A few things in life make me very happy: Mountain Dew, hot dogs, Saturdays. One thing that always lifts my happiness alert level to Orange (High) is having a somewhat interesting public debate interrupted by the insertion of a crazy guy.
Reading through The Washington Post, I came across a story about a guy who has a ladder chained to his house. The ladder, he says, allows the 60-year old to access his roof to feed birds. Fair enough. Old people like birds, and if the roof is where he can pursue this hobby, so be it.
The only problem is his house is part of a row of houses that have connected roofs. In the past few weeks a few of his neighbors have been burglarized, and police say the suspects came in through skylights. Now how might they have gained access to those roofs? Man, what a tough case to crack.
The ladder guy says there’s no way his ladder is responsible. Actually, he says the burglaries never happened. That’s where the story gets interesting.
Just as I was starting to think about the question of a man’s right to have a ladder on his own land, BAM, the guy is no longer a reader-friendly protagonist. Sure, it’s his land and there’s certainly no law against owning a ladder. The neighborly thing to do would be take the ladder down or come to some sort of compromise.
But no. Apparently there is a conspiracy against ladder guy, and the fake crimes are just a way to get him arrested for growing marijuana in his house.

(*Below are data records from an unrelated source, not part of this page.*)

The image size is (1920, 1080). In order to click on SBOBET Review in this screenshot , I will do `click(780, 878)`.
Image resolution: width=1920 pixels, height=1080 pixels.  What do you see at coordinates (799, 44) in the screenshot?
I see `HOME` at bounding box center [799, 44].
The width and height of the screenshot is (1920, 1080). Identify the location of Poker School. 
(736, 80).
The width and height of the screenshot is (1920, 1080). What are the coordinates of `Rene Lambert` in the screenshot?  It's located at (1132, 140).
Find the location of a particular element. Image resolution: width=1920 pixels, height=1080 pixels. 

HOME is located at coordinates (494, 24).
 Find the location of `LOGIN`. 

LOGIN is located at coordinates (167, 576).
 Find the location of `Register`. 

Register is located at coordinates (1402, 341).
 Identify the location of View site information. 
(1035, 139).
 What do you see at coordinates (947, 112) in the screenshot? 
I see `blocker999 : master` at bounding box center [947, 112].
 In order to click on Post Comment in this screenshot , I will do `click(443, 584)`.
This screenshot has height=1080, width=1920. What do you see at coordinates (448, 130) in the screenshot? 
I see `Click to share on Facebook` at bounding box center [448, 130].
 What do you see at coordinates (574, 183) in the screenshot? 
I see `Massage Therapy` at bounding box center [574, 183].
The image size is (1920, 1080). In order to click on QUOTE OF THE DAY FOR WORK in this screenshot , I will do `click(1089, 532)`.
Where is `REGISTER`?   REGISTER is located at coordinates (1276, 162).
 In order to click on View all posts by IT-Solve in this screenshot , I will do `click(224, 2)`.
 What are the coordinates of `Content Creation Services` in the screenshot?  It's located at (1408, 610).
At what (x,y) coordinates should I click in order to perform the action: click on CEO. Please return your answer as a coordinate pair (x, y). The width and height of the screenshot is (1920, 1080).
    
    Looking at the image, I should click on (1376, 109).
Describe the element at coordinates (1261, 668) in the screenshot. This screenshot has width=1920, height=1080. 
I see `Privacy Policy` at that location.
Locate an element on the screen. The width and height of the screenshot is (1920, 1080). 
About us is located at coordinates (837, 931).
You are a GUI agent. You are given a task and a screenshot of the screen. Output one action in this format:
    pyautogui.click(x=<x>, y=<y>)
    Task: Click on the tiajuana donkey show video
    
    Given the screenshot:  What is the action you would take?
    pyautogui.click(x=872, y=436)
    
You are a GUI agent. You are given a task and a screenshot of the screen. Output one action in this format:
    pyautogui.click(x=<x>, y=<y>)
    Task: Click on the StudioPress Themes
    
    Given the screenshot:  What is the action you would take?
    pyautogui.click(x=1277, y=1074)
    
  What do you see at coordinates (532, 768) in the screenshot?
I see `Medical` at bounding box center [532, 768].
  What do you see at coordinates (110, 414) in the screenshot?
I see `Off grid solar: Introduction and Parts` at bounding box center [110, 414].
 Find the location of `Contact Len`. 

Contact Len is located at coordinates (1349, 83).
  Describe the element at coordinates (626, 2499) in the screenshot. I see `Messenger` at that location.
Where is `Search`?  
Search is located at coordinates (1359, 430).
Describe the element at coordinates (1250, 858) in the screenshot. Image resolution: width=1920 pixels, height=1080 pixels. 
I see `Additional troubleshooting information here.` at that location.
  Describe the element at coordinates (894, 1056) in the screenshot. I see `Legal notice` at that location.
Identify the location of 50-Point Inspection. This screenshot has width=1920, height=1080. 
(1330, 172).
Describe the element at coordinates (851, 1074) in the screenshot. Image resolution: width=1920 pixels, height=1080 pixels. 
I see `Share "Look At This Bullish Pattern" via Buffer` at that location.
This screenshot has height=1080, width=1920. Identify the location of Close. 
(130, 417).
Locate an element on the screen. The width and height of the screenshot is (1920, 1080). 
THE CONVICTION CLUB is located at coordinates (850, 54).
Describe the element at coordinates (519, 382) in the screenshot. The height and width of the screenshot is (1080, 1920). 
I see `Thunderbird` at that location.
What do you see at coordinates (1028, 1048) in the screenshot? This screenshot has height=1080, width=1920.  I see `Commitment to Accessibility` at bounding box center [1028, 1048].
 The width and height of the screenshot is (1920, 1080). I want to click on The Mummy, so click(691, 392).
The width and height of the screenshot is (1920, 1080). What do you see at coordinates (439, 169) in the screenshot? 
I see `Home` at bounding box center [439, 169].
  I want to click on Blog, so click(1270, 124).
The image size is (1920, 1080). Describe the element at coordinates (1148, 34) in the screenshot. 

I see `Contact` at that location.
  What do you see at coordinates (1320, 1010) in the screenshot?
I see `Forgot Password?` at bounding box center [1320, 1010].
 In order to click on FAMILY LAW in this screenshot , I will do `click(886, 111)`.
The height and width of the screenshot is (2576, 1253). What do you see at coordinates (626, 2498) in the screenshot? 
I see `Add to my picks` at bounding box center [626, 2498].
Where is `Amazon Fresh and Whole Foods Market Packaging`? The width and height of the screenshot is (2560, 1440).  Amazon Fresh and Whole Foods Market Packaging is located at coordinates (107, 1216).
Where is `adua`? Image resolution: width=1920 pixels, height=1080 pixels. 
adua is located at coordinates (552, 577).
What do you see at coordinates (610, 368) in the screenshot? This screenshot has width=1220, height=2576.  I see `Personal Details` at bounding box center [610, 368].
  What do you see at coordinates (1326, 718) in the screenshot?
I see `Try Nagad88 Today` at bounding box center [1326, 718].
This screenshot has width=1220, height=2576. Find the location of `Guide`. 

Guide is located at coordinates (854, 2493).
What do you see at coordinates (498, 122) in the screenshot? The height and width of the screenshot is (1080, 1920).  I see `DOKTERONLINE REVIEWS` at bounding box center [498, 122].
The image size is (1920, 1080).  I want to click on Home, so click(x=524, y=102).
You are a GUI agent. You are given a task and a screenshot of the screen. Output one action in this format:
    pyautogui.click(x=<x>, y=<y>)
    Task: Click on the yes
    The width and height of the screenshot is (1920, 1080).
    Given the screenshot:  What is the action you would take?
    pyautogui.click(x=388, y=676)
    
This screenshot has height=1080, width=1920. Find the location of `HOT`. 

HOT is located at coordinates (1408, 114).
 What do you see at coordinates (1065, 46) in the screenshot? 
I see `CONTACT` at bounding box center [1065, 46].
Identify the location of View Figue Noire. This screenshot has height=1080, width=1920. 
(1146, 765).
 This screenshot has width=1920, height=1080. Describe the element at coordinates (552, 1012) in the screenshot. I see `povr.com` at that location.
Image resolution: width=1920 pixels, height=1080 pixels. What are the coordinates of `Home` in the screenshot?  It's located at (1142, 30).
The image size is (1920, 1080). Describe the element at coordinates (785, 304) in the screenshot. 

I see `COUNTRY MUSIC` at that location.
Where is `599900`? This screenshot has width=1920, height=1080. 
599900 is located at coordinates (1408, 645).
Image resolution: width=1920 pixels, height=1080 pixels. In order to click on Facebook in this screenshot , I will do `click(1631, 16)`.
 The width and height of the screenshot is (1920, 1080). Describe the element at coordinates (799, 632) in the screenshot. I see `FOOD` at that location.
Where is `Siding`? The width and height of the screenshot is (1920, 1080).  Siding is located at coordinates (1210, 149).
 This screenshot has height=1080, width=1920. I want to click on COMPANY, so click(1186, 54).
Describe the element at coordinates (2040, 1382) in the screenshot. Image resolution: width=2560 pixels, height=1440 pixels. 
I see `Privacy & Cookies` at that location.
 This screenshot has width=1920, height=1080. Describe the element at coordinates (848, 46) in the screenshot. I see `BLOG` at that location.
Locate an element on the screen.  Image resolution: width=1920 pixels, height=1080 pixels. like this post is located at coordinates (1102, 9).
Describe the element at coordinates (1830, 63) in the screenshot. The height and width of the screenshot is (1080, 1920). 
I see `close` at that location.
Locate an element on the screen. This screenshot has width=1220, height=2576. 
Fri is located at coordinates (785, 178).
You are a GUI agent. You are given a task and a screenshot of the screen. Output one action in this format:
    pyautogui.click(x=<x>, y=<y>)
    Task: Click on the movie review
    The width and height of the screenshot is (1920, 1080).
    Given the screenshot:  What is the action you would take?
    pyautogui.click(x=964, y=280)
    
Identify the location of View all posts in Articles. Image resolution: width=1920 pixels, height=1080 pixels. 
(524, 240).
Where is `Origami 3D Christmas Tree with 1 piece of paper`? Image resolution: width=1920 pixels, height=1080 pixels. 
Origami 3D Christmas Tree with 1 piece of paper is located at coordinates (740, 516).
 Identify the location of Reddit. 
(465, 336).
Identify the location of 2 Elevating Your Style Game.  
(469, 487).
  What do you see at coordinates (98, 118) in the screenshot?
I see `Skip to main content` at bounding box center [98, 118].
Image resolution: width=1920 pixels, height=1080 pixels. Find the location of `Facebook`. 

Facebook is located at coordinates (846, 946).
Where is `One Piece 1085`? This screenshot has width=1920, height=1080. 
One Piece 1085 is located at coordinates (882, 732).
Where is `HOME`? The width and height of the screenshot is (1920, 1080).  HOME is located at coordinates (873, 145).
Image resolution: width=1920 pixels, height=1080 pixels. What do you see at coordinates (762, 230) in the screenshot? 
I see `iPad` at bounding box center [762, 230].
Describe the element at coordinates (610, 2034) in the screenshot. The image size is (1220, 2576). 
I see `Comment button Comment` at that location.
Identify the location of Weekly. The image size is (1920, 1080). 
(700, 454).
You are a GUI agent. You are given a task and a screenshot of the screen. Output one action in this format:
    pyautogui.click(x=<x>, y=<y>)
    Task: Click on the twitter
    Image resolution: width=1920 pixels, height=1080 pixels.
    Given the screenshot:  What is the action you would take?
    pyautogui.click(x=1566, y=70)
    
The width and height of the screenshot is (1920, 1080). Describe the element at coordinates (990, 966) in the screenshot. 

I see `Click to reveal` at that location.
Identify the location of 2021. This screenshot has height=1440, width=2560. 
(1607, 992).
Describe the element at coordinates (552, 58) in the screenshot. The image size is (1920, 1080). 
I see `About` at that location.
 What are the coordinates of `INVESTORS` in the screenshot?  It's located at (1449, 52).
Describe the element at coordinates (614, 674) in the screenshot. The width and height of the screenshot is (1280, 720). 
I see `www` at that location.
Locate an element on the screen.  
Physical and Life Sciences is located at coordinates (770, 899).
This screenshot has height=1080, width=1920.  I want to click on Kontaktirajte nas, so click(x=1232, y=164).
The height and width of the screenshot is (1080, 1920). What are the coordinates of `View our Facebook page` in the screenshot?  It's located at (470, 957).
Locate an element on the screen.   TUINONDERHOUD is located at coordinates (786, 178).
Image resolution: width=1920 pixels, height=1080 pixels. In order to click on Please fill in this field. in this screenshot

Oh yeah, the guy grows marijuana in his house for medicinal and religious reasons. The cops found that out when investigating the burglaries and saw his “farm” through the skylight. Whoops. He was arrested, but released that day.
Now the police are trying to seize the ladder as evidence, but unfortunately ladder guy probably won’t appear at the hearing to make that happen. Seems he can’t be served with a summons because he won’t open his front door. “The minute I open my door, they can grab me,” the Post quotes.
If that’s not entertainment, I don’t know what is.